Ping is a computer network administration utility used to test the reachability of a host on an Internet Protocol (IP) network and to measure the round-trip time for messages sent from the originating host to a destination computer. The name comes from active sonar terminology.

Another way I taught it when I was a teaching assistant is to think about it as the tracking of delivery of a package. Ping is equivalent to the time it takes from the shipper to send it to the recipient and get a delivery response mailer saying that the package has indeed made it to the destination. To explain it in a little more technical but still in layman’s terms, the idea is to get a single packet from one computer to another, and then get a response where the summation of time of travel is defined by ping. Basics of networking.

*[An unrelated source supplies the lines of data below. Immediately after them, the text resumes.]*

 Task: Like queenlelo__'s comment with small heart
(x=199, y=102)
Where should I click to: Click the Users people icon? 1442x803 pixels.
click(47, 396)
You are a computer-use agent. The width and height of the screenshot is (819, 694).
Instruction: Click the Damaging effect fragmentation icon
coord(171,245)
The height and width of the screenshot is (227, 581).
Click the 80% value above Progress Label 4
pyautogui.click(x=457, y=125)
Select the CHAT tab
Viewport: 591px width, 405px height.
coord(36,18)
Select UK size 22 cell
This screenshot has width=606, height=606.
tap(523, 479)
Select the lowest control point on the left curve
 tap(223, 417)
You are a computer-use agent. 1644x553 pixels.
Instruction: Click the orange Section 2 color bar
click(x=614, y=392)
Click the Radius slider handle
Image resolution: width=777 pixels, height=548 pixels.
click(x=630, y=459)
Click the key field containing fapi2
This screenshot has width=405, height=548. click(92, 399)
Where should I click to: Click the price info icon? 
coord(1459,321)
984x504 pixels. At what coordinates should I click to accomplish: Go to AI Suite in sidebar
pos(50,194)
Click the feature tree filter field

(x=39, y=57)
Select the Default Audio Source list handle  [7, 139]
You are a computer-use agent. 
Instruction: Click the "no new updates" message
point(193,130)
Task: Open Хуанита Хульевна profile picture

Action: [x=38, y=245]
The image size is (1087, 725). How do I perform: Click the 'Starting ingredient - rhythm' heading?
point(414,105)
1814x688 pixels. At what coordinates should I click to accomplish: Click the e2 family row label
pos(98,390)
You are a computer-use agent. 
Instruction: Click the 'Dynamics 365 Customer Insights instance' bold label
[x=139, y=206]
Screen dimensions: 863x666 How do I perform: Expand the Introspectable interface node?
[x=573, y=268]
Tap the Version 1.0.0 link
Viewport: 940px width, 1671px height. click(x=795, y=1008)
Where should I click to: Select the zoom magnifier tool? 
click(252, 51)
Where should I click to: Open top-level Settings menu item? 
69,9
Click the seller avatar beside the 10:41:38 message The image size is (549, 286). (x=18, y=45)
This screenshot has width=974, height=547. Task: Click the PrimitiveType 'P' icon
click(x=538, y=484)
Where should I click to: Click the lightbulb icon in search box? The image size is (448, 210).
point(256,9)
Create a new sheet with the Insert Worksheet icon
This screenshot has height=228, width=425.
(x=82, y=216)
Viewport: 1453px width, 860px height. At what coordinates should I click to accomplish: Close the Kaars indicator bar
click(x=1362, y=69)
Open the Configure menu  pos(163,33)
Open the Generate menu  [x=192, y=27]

Now what Kloey was speaking of on DNS has no validation. DNS means domain name system. This was created long after ping even existed and basically is the renaming of a alphanumeric word choice that is translated to an IP address. So if you type in “google.com”, it actually is translated into an IP address that hosts that data and you’re directed to that place. Ping, has nothing to do with anything here.

So, “KIoey”, I hate to break it to you but if that’s the knowledge you have, it’s going to be tough to get a job during these times. Seriously. And it probably might suffice to actually learn the basics about computer networks next time before throwing out bad knowledge.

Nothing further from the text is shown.